EXERCISE =>
Look through the listing below and write out exactly the lines from the line with "Where should I click to: Click the CIP" to the line with "Given: Turn the camera on or off", both included, and no others.

SUPPLIED INFORMATION =>
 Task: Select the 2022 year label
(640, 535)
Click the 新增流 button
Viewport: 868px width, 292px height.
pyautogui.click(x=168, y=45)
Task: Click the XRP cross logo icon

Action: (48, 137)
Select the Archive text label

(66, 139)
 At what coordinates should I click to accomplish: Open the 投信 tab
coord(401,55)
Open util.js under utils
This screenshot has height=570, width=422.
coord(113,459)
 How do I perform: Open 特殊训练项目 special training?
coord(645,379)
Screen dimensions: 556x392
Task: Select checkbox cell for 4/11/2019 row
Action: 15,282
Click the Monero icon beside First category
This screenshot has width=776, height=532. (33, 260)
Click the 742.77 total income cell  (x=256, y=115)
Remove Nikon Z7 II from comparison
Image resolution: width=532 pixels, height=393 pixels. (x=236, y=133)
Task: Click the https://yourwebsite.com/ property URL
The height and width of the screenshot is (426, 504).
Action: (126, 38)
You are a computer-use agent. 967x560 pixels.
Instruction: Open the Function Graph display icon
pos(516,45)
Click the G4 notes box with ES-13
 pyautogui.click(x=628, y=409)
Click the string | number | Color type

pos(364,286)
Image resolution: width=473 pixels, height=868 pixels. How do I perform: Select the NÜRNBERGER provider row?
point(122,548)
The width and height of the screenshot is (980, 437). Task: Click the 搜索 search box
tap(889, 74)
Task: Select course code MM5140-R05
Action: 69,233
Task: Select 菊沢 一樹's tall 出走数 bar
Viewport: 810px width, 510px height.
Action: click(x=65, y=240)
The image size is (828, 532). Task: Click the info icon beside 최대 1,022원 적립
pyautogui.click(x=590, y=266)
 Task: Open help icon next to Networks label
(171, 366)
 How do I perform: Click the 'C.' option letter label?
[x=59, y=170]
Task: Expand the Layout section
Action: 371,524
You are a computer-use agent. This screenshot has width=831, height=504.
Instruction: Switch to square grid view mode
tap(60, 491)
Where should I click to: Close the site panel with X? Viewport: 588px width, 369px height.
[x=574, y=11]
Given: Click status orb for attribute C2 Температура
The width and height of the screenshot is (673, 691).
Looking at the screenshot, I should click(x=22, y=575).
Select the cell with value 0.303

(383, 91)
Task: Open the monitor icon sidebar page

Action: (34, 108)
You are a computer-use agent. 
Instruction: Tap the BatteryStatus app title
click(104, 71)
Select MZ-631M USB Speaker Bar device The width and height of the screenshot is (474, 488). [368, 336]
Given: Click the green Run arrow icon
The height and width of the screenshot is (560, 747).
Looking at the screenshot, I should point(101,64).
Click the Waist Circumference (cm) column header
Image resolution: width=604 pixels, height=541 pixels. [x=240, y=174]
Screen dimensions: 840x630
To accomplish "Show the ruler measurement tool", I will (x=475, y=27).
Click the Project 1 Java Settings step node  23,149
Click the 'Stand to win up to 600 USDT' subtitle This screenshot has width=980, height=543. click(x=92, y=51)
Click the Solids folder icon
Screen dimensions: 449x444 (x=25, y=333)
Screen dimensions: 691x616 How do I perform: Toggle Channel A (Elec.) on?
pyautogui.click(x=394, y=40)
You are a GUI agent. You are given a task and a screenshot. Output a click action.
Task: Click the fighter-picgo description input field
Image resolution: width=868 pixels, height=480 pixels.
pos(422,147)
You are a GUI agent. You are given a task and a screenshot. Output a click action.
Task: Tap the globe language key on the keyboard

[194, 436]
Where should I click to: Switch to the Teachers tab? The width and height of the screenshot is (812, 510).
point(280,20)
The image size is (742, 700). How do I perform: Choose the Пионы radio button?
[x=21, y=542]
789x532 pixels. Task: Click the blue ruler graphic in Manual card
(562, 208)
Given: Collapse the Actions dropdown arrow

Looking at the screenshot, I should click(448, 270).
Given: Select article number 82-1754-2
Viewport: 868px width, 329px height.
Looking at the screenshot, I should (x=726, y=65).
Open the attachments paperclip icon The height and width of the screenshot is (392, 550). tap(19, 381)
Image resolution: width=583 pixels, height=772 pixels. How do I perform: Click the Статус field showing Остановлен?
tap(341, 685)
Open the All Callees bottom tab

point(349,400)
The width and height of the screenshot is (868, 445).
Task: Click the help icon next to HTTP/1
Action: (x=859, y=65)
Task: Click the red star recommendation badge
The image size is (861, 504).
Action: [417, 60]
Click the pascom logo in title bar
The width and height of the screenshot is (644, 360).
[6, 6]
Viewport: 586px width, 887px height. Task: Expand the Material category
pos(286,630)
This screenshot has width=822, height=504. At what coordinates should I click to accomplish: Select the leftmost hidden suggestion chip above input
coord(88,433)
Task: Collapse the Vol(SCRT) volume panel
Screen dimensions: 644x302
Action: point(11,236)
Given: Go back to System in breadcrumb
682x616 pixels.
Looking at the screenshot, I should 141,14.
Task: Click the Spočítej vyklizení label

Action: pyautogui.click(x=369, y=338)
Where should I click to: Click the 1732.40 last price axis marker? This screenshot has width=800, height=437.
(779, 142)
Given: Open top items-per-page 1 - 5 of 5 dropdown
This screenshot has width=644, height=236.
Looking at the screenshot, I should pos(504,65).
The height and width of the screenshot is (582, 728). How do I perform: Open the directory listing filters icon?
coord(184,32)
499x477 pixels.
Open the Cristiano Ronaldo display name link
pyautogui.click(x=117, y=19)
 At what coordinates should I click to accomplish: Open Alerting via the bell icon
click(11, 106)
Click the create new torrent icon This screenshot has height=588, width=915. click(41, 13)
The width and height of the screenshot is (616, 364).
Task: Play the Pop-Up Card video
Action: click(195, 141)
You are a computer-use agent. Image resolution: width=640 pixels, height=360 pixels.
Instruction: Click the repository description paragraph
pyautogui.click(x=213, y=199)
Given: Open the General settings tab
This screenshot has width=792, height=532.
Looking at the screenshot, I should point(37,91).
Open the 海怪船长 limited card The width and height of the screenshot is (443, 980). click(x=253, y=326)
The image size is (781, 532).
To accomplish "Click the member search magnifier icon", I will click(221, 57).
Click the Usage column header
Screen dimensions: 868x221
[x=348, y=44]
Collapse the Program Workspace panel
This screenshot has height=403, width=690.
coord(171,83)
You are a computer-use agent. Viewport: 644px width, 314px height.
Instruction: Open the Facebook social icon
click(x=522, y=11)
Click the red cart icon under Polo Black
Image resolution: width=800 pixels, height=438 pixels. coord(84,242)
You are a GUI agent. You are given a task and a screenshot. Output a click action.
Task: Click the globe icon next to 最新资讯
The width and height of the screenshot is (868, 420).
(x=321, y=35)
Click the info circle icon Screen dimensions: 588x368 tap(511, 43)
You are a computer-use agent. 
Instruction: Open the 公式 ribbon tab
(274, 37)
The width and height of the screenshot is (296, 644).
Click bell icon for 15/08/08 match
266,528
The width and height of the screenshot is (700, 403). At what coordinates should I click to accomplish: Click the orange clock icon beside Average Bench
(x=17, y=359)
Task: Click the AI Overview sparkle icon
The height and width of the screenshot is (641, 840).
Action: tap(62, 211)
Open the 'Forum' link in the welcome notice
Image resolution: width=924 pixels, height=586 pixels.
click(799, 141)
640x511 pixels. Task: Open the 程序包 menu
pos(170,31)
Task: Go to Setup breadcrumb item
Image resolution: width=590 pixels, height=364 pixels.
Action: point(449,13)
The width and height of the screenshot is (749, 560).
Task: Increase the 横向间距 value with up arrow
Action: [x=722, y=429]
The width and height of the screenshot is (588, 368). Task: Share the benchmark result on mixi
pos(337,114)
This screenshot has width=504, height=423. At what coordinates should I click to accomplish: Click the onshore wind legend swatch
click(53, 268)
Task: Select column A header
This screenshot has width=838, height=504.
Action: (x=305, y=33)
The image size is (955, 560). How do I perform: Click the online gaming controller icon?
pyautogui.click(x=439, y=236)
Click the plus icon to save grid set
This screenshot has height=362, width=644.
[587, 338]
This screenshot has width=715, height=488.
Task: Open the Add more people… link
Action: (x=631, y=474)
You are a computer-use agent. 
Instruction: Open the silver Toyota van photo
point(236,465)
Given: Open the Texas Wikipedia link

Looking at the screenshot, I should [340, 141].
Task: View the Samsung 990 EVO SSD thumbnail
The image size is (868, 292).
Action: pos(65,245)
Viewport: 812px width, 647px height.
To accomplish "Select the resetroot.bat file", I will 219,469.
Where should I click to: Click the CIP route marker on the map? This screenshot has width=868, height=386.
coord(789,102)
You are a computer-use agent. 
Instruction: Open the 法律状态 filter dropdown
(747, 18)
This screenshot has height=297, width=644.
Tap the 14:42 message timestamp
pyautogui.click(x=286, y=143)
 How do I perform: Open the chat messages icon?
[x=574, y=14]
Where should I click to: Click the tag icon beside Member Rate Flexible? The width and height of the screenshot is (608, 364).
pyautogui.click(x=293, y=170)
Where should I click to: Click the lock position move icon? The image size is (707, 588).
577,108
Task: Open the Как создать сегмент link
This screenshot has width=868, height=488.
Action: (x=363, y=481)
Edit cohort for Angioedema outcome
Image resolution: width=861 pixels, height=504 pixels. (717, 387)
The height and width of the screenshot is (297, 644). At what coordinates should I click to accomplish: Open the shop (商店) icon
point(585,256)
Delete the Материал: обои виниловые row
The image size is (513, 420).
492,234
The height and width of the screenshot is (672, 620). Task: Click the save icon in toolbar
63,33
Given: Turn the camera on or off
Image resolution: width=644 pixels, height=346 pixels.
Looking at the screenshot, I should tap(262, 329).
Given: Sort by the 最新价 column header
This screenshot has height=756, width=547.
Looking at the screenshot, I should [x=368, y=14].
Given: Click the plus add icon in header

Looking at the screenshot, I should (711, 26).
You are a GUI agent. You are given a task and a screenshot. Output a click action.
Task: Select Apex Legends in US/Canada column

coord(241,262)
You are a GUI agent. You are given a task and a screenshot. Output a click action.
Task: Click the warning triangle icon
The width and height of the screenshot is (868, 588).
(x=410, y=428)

ANSWER SECTION =>
Where should I click to: Click the CIP route marker on the map? This screenshot has width=868, height=386.
coord(789,102)
You are a computer-use agent. 
Instruction: Open the 法律状态 filter dropdown
(747, 18)
This screenshot has height=297, width=644.
Tap the 14:42 message timestamp
pyautogui.click(x=286, y=143)
 How do I perform: Open the chat messages icon?
[x=574, y=14]
Where should I click to: Click the tag icon beside Member Rate Flexible? The width and height of the screenshot is (608, 364).
pyautogui.click(x=293, y=170)
Where should I click to: Click the lock position move icon? The image size is (707, 588).
577,108
Task: Open the Как создать сегмент link
This screenshot has width=868, height=488.
Action: (x=363, y=481)
Edit cohort for Angioedema outcome
Image resolution: width=861 pixels, height=504 pixels. (717, 387)
The height and width of the screenshot is (297, 644). At what coordinates should I click to accomplish: Open the shop (商店) icon
point(585,256)
Delete the Материал: обои виниловые row
The image size is (513, 420).
492,234
The height and width of the screenshot is (672, 620). Task: Click the save icon in toolbar
63,33
Given: Turn the camera on or off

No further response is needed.